Stored items from a collection
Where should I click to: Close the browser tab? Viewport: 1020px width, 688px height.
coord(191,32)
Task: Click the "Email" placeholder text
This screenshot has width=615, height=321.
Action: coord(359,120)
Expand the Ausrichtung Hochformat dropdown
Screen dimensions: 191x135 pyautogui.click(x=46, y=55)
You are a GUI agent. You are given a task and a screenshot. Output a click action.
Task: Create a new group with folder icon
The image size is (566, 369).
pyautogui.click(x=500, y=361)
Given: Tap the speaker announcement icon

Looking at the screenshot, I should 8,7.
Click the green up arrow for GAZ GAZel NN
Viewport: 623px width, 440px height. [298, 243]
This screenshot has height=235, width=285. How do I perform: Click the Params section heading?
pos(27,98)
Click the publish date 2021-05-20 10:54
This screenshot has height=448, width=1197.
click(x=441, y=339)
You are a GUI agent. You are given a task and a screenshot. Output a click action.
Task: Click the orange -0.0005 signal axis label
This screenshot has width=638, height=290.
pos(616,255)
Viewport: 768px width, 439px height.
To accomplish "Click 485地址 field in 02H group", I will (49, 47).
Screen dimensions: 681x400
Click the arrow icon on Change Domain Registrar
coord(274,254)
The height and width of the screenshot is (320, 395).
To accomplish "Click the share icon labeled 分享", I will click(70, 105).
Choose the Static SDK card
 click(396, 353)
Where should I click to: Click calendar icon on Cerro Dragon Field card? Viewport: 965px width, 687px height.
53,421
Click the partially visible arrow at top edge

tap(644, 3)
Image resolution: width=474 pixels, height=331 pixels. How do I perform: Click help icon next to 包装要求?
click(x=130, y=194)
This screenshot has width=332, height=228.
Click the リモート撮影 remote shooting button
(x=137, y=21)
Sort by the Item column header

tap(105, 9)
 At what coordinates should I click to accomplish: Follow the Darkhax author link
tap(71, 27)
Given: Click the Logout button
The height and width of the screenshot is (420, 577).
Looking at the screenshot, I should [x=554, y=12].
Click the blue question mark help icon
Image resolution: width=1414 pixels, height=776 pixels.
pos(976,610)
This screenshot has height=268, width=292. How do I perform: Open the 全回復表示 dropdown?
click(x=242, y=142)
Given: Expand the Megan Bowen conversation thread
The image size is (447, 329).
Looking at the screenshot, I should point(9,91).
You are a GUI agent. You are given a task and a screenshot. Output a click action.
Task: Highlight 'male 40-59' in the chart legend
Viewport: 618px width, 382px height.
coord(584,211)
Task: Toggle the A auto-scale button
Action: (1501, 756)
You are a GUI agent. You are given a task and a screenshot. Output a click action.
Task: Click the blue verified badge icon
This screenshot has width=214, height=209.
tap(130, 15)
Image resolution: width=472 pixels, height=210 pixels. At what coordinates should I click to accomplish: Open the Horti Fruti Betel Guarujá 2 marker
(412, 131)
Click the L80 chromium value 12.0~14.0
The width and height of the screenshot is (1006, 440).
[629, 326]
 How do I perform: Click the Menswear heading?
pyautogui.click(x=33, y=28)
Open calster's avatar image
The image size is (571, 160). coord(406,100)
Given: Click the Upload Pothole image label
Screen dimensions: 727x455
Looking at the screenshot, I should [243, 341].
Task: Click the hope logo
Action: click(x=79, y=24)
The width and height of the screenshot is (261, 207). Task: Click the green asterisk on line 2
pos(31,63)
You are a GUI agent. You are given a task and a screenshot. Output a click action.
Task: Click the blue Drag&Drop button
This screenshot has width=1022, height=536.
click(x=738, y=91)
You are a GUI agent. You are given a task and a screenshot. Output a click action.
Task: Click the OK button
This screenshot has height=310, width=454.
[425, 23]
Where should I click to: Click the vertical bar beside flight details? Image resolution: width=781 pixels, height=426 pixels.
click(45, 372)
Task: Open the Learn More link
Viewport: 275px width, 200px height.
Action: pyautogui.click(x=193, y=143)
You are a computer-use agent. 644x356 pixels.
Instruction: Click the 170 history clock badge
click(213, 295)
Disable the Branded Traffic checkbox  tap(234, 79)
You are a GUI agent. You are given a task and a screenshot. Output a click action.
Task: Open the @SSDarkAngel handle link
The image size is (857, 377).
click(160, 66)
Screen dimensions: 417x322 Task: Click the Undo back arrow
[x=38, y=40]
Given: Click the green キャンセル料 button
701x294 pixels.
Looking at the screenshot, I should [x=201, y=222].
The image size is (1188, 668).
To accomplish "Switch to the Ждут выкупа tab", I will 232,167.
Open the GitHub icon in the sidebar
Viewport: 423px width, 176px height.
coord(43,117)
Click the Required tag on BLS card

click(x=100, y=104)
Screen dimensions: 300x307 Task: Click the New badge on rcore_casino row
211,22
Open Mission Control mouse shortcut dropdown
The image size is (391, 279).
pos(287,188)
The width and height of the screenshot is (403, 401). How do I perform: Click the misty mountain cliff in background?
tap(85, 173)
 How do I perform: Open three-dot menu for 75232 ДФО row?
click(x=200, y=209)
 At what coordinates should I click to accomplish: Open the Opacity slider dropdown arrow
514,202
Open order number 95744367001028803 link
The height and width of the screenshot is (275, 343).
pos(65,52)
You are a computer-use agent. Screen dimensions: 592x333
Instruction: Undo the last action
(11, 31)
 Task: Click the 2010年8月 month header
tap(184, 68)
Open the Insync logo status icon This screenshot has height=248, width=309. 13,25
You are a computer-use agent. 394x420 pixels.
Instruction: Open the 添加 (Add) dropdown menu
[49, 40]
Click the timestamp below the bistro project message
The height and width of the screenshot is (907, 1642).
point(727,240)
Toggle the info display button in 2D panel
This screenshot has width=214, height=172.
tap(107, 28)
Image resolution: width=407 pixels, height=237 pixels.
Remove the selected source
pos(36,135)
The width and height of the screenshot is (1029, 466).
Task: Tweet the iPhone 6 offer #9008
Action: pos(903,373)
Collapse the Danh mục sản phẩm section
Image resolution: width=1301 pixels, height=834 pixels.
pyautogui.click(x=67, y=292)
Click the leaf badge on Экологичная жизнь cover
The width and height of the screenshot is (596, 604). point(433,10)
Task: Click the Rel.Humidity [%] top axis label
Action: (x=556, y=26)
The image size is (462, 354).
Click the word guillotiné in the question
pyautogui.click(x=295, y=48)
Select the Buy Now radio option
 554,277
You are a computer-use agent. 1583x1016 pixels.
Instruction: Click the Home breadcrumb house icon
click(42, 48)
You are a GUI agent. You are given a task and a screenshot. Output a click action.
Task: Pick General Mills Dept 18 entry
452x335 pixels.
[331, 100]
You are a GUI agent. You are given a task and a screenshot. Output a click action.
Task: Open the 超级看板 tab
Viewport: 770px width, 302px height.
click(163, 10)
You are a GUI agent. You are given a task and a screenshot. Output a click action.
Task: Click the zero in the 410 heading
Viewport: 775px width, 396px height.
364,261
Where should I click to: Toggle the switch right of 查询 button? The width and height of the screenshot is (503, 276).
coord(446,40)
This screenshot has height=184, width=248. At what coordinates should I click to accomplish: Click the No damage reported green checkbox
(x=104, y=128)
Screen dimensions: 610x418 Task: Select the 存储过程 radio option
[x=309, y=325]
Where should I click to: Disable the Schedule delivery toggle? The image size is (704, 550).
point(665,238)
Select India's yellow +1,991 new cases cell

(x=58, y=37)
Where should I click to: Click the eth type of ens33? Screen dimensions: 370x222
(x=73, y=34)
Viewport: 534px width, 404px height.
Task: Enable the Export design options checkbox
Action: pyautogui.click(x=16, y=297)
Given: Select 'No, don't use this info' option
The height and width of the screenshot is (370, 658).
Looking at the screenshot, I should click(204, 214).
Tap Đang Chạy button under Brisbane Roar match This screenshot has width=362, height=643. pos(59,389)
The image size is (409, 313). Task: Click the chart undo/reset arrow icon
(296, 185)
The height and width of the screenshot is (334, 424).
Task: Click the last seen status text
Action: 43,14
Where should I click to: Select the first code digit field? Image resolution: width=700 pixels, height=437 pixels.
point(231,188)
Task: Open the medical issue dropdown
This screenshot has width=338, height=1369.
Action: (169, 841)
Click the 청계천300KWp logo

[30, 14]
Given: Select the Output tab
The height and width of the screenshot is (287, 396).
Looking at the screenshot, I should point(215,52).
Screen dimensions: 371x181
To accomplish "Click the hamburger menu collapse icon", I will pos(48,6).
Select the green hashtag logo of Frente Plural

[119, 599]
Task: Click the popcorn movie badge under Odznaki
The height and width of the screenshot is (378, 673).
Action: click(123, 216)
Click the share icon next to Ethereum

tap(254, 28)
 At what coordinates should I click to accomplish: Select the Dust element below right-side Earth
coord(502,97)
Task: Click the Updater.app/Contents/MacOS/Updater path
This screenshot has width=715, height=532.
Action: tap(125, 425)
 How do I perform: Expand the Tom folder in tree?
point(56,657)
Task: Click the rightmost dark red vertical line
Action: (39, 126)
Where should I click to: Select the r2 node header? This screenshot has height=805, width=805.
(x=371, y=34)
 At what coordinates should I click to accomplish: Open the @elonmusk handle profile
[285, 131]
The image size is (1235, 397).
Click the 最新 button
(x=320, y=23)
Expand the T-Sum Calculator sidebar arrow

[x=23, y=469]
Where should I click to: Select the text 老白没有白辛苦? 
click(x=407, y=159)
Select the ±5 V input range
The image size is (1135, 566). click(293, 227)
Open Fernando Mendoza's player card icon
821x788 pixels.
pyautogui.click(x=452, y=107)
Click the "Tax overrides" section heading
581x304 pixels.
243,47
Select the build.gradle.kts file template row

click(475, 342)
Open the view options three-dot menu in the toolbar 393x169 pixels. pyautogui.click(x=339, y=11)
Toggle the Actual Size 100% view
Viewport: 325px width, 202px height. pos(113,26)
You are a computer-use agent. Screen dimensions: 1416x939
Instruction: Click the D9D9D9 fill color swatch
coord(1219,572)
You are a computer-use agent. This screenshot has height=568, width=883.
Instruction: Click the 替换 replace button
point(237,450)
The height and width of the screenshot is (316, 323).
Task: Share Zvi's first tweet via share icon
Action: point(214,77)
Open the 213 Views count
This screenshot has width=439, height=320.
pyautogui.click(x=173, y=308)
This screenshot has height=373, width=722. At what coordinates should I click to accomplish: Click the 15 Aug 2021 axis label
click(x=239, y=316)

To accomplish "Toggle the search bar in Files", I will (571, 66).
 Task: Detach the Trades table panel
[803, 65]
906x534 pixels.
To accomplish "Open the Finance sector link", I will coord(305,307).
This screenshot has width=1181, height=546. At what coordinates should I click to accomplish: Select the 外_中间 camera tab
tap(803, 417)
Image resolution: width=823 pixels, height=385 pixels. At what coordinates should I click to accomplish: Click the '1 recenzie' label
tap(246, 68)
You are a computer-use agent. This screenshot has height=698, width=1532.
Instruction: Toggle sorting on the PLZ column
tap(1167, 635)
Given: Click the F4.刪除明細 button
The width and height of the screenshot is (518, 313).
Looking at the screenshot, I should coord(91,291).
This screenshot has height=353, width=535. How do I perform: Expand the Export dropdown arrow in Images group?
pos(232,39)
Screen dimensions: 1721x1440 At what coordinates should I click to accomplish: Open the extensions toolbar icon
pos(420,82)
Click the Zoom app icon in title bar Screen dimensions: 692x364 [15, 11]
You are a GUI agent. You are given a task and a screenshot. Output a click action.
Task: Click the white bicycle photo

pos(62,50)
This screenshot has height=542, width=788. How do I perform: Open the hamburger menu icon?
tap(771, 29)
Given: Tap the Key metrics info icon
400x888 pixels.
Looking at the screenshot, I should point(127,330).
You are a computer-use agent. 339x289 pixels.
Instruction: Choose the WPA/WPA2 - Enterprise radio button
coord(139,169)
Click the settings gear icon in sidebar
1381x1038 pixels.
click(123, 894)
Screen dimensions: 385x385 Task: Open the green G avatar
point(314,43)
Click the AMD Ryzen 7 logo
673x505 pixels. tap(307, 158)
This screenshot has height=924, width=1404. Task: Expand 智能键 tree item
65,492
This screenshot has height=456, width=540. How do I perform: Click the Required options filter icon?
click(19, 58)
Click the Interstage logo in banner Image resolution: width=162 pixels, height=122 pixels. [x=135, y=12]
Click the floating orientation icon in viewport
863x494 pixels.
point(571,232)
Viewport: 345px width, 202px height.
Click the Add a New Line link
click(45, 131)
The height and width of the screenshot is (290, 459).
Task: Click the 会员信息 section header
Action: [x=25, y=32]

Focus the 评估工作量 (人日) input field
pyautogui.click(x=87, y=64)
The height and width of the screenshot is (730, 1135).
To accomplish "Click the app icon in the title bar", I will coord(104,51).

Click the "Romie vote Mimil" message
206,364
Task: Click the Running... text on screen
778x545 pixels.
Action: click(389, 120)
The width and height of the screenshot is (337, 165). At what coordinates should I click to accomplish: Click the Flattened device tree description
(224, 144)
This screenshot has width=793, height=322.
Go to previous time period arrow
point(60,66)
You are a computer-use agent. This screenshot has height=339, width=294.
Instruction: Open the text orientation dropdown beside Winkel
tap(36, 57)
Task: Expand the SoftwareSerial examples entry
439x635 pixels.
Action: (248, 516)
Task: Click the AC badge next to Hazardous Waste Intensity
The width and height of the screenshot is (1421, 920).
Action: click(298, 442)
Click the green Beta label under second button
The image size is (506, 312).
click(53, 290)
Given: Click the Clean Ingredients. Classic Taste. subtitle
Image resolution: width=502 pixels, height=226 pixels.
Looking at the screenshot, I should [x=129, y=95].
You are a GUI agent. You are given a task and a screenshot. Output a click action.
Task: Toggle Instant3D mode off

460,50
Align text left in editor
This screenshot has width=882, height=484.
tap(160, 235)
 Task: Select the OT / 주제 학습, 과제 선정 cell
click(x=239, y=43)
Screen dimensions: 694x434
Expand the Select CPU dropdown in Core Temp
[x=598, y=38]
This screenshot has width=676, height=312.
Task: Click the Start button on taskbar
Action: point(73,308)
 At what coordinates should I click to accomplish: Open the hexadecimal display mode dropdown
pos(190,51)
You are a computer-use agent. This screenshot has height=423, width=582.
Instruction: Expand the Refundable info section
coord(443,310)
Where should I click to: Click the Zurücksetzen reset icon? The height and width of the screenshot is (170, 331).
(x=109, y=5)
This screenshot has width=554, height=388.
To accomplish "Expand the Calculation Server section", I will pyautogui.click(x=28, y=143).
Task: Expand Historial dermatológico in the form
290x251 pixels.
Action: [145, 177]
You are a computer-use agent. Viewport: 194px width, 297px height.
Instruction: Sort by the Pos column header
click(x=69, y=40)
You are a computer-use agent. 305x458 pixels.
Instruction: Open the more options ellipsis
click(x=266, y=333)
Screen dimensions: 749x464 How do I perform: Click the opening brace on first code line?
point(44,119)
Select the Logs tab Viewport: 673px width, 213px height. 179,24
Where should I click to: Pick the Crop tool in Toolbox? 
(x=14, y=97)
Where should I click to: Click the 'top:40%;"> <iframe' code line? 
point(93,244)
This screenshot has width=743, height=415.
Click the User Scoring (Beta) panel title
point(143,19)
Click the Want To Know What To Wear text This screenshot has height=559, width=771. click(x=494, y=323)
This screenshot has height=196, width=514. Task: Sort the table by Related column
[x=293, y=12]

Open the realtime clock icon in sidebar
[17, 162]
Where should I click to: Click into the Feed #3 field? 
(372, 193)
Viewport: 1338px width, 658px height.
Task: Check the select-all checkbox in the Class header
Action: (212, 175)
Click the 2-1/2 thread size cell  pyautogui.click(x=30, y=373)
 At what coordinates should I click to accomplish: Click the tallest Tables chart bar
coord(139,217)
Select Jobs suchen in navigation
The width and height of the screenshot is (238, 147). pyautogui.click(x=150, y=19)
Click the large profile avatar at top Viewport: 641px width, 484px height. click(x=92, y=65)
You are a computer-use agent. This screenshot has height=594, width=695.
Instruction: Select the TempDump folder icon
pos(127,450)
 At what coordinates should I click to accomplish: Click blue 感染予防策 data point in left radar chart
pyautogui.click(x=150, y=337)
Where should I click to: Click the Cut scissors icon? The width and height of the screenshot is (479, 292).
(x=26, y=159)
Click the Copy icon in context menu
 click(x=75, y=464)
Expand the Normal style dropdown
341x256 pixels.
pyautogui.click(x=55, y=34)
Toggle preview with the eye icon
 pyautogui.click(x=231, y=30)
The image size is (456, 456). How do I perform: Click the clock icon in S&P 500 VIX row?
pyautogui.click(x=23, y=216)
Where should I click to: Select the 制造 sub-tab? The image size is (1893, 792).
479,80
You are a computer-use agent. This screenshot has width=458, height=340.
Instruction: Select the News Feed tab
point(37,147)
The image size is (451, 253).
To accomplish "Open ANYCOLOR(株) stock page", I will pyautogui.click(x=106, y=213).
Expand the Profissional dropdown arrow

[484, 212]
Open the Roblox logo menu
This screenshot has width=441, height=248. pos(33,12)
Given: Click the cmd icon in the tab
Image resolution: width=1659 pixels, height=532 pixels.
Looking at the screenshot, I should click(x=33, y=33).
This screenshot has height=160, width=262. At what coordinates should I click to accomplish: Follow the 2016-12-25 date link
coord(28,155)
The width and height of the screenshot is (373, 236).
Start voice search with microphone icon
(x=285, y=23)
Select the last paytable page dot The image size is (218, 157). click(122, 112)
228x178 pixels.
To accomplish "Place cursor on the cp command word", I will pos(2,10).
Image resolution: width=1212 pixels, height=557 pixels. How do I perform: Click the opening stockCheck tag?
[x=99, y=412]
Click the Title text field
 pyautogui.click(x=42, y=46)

- [YOUR TASK] Taking the entries as a whole, work out how many lines contain the string "page". Respond with only the number.

- [WRITTEN RESPONSE] 2